Soldotna challenger Ron Gillham, leading Micciche, said Republican voters in his Kenai Peninsula district don't trust Micciche, who voted for Senate Bill 91 and the reduced dividend.

"It was about distrust of government," said Gillham, a grandfather and crane operator whose North Slope oil field job pulled him away from his district half the campaign.

Gillham, 61, ran because dividend checks were slashed. He spent around $10,000 on his campaign, about half from his own pocket. He had no money for radio ads, while Micciche bought lots of radio time, he said. Micciche raised more than $60,000.

Cathy Sturman, Gillham's campaign manager, said she knew Micciche was in trouble, judging by motorist's feedback during election-day sign-waving in Soldotna.

"People were screaming at him, 'Quit taking the people's Permanent Fund (dividend)! Get a real job! " Sturman said. "People want their dividends and Senate Bill 91 — those were the two things that killed Peter Micciche."

Micciche could still win, with absentee and questioned ballots awaiting counts.

"Has there been a change I don't know about?" he asked in a short email.

Micciche and Millett did not return calls seeking an interview.

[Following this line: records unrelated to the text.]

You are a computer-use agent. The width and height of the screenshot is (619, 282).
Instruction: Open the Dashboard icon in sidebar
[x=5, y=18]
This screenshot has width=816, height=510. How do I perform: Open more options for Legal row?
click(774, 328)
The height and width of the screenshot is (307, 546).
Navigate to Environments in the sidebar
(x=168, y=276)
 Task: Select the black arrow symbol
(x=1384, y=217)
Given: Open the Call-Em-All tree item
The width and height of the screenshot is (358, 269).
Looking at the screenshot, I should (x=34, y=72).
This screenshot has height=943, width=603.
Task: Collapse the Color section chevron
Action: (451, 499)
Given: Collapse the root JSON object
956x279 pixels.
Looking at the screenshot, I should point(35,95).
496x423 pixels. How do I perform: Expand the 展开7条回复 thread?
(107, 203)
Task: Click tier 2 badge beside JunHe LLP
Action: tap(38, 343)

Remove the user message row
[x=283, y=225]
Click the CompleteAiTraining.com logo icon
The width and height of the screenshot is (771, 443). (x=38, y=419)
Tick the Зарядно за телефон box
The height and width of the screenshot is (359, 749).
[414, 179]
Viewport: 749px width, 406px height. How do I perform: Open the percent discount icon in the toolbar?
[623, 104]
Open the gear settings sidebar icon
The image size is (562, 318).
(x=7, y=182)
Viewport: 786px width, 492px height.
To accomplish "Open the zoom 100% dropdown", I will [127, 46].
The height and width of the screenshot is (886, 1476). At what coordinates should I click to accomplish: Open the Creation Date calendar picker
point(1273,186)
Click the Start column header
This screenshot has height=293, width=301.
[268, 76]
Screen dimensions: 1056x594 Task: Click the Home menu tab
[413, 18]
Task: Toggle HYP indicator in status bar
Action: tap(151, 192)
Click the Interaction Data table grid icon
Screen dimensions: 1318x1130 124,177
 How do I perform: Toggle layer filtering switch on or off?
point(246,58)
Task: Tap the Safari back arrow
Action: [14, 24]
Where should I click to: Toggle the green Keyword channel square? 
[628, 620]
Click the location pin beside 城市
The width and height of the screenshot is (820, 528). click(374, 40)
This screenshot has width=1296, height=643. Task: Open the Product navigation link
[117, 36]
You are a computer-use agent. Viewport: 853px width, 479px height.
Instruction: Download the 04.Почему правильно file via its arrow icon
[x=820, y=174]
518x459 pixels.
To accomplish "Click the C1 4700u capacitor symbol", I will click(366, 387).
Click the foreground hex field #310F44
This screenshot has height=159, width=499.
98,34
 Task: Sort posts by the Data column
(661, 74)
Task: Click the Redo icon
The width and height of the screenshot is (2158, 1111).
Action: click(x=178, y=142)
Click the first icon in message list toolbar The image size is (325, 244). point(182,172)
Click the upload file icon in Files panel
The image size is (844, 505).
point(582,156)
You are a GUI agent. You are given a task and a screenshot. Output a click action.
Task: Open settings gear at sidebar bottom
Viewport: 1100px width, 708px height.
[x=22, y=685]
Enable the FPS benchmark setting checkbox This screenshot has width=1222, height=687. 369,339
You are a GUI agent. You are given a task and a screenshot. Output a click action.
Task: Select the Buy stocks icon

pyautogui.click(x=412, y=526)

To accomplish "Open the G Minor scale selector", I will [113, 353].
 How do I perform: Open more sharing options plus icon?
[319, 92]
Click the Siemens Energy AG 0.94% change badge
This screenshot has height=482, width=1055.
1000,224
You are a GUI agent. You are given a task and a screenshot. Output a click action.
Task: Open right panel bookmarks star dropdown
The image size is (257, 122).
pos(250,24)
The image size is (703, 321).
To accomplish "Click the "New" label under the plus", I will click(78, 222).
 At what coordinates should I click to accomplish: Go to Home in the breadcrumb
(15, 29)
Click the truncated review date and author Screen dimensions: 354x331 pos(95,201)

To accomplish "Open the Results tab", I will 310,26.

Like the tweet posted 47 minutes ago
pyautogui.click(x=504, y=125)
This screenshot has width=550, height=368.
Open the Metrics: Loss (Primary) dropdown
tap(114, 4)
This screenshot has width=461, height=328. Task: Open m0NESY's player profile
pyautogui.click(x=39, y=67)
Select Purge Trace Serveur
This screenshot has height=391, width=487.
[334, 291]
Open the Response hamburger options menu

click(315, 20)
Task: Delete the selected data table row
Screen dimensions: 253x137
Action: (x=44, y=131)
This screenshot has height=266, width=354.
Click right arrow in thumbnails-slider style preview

As for Revak, he won 57 percent of the vote to Millett's 43.

Crime was a major issue in Millett's Anchorage's lower Hillside district, Babcock said. She introduced the House's companion version of Senate Bill 91, but ultimately voted against it on the floor.

Meantime, Revak emphasized conservative values and his powerful personal story after being wounded in battle in Iraq, Babcock said.

This was two good candidates running good campaigns, he said. But the electorate chose "new energy" over Millett's 10-year experience.

"It's always humbling trying to be a political prognosticator," Babcock said. "You can think what you want, but it's always up to the voter."